The sizeable increase in cell phone use has concerned many lay people as well as health care professionals about potential harmful effects from radio frequency signals that reach the brain, the authors wrote. However, nobody really knows whether whatever effect there might be is negative.

The scientists set out to find out whether acute cell phone exposure might affect glucose metabolism in the brain – the rate at which the brain consumes sugar. This is a marker of brain activity.

They carried out a randomized, crossover study with 47 healthy volunteers recruited from the community. More specifically, they were measuring the effects magnetic fields (RF-EMFs) that come from the telephone’s antenna might have on brain activity. It was conducted at a US laboratory between January 1st and December 1st, 2009.

The participants had cell phones placed on their right and left ears. Positron emission tomography with fluorodeoxyglucose injection were used to gauge brain sugar metabolism twice.
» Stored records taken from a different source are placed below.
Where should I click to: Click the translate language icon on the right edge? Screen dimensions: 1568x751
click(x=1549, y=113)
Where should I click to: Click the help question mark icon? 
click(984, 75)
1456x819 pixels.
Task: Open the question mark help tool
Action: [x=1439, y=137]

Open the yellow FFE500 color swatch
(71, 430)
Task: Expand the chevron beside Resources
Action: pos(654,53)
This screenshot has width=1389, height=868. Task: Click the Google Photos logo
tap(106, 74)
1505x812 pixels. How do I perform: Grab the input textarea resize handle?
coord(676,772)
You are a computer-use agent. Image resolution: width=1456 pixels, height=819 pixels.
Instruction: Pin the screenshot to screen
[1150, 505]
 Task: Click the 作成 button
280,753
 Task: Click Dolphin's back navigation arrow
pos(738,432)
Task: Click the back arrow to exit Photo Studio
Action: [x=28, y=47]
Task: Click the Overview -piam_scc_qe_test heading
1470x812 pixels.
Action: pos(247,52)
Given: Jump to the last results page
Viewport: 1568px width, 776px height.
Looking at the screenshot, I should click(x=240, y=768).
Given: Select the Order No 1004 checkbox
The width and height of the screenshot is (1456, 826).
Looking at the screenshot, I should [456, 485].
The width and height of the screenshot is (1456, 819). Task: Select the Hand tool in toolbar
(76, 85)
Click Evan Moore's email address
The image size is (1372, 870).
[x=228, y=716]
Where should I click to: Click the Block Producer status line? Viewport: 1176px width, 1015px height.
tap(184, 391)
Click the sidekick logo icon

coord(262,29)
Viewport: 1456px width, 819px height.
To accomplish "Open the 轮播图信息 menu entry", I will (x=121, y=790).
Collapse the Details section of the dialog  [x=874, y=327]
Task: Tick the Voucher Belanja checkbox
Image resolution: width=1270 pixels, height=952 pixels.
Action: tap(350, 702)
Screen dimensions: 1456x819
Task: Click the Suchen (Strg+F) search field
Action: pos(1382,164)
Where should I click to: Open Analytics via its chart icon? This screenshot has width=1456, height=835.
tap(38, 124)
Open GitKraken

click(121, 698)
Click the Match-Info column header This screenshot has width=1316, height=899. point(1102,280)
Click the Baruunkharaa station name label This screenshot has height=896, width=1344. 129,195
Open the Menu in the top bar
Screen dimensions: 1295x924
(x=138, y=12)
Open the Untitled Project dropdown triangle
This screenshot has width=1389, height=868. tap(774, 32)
Brain activity was measured the first time with phones on both ears, sound muted for 50 minutes (but cell phone was “on”), and again with both cell phones switched off.

They found that on the side of the brain next to the cell phone that was switched on, brain sugar activity was 7% higher after fifty minutes – the brain was using up glucose at a higher rate.

The authors concluded:

“In healthy participants and compared with no exposure, 50-minute cell phone exposure was associated with increased brain glucose metabolism in the region closest to the antenna. This finding is of unknown clinical significance.”

“Effects of Cell Phone Radiofrequency Signal Exposure on Brain Glucose Metabolism”
Nora D. Volkow, MD; Dardo Tomasi, PhD; Gene-Jack Wang, MD; Paul Vaska, PhD; Joanna S. Fowler, PhD; Frank Telang, MD; Dave Alexoff, BSE; Jean Logan, PhD; Christopher Wong, MS
JAMA. 2011;305(8):808-813. doi: 10.1001/jama.2011.186

Another study carried out by scientists from the University of Manchester, England, found that radio frequency exposure from cell phones does not seem to raise the risk of brain cancers in any significant amount. They used publically available data from the UK Office of National Statistics and examined trends in new brain cancer diagnoses in England between 1998 and 2007. The study was published in Bioelectomagnetics.